## What you need to do
Nothing but the lines from the start of the entries through the line containing "Given: Click the Transfers arrows icon" should appear in the answer, each given exactly.

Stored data
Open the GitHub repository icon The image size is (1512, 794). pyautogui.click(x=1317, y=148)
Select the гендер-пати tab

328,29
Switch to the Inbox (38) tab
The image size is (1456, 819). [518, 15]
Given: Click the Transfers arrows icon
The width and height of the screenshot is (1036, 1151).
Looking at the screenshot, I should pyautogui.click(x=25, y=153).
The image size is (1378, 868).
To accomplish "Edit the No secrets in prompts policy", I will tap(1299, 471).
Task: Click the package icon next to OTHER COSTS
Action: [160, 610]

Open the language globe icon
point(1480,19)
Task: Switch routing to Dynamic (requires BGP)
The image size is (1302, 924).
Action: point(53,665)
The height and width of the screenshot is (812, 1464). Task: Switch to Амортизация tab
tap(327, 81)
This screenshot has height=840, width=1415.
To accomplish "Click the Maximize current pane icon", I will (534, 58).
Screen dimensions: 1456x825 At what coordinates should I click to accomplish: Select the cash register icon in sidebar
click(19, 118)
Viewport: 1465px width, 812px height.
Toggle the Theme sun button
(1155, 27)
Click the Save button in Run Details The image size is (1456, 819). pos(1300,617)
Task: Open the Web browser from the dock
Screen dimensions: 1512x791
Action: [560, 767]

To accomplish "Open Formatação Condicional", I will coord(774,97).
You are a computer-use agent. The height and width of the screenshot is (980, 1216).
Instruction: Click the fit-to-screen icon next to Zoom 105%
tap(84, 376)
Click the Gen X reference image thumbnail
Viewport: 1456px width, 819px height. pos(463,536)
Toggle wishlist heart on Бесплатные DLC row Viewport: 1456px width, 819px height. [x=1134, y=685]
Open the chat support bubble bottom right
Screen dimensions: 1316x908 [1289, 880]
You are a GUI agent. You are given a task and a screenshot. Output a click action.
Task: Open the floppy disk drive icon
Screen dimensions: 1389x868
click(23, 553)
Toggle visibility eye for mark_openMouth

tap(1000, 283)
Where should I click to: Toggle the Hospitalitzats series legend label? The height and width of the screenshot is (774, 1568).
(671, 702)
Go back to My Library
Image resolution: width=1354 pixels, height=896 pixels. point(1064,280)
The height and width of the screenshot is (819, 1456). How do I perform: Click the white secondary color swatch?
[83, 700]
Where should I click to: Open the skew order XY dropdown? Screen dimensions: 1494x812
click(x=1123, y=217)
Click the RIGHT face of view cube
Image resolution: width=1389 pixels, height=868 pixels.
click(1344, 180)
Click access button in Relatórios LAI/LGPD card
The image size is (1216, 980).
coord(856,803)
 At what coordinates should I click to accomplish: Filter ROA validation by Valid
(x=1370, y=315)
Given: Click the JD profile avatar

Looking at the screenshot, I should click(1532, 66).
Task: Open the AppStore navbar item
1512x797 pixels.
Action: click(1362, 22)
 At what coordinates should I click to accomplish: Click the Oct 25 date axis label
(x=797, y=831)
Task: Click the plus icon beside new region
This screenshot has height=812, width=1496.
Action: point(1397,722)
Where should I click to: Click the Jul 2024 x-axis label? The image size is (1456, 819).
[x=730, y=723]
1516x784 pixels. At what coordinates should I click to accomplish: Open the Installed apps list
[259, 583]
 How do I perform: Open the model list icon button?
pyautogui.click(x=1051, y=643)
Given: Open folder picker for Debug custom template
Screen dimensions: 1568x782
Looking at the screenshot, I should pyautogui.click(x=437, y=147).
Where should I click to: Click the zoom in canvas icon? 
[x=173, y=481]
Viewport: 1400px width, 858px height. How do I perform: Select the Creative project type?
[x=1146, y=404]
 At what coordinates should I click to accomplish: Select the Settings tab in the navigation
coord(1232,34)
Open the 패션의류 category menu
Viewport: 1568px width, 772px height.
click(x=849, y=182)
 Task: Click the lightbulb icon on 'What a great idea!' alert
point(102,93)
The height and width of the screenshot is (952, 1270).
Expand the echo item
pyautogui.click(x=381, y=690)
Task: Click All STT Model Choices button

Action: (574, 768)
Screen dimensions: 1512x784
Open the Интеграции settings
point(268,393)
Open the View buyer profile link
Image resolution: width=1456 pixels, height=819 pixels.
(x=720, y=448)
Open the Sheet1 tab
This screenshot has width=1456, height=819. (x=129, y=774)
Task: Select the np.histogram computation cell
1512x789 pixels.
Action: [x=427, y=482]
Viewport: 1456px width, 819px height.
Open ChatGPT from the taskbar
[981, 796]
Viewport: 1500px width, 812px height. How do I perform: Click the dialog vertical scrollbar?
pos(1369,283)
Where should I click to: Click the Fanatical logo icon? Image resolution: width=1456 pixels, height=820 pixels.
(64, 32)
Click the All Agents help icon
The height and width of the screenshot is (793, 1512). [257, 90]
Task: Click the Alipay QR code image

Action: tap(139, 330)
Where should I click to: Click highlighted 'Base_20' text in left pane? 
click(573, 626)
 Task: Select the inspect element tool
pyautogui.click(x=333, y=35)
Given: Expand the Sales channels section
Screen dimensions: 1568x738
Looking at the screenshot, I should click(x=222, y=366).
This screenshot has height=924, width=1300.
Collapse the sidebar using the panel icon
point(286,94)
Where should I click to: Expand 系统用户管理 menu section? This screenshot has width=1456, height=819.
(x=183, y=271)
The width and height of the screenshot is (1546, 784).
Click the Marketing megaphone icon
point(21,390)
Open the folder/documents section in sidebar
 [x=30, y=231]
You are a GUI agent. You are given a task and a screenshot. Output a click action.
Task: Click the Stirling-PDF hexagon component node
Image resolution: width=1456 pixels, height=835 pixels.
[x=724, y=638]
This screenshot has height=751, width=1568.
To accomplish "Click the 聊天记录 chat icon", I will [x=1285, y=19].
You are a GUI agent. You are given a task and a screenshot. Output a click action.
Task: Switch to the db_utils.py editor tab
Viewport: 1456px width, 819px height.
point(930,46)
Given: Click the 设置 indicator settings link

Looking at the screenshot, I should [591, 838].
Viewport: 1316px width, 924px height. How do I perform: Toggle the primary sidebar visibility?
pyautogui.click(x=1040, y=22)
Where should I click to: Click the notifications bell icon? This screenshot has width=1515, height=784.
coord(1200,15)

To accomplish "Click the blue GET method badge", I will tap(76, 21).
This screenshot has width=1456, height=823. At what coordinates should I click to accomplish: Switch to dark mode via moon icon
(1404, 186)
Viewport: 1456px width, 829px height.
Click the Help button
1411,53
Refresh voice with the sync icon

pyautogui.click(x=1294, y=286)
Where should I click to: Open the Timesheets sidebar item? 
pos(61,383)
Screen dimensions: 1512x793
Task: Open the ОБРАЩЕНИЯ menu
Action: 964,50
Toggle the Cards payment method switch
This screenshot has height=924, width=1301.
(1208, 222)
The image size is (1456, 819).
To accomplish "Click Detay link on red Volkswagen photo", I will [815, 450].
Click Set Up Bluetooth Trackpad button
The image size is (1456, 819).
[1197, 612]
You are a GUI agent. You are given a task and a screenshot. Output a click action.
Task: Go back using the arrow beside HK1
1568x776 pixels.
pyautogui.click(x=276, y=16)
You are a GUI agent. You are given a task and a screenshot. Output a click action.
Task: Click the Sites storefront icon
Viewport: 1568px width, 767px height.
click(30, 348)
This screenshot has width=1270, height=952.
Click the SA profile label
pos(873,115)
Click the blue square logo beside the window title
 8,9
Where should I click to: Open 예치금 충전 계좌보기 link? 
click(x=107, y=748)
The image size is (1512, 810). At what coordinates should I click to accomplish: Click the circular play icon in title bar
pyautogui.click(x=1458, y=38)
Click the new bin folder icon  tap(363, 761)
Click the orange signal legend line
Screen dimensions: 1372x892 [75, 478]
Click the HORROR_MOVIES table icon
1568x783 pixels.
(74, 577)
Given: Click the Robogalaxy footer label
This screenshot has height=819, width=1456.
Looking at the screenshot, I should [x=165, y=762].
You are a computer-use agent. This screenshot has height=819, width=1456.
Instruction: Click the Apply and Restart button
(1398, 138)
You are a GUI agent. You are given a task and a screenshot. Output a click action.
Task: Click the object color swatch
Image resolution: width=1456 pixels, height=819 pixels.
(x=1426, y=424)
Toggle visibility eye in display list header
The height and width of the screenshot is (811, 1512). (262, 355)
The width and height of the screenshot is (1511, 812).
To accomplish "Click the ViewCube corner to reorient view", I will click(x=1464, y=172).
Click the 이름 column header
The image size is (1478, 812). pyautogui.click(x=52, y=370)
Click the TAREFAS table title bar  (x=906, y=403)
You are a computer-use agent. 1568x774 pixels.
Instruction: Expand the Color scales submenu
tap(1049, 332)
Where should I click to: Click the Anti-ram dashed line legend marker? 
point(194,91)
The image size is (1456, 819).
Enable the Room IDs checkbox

## Written reply
Open the GitHub repository icon The image size is (1512, 794). pyautogui.click(x=1317, y=148)
Select the гендер-пати tab

328,29
Switch to the Inbox (38) tab
The image size is (1456, 819). [518, 15]
Given: Click the Transfers arrows icon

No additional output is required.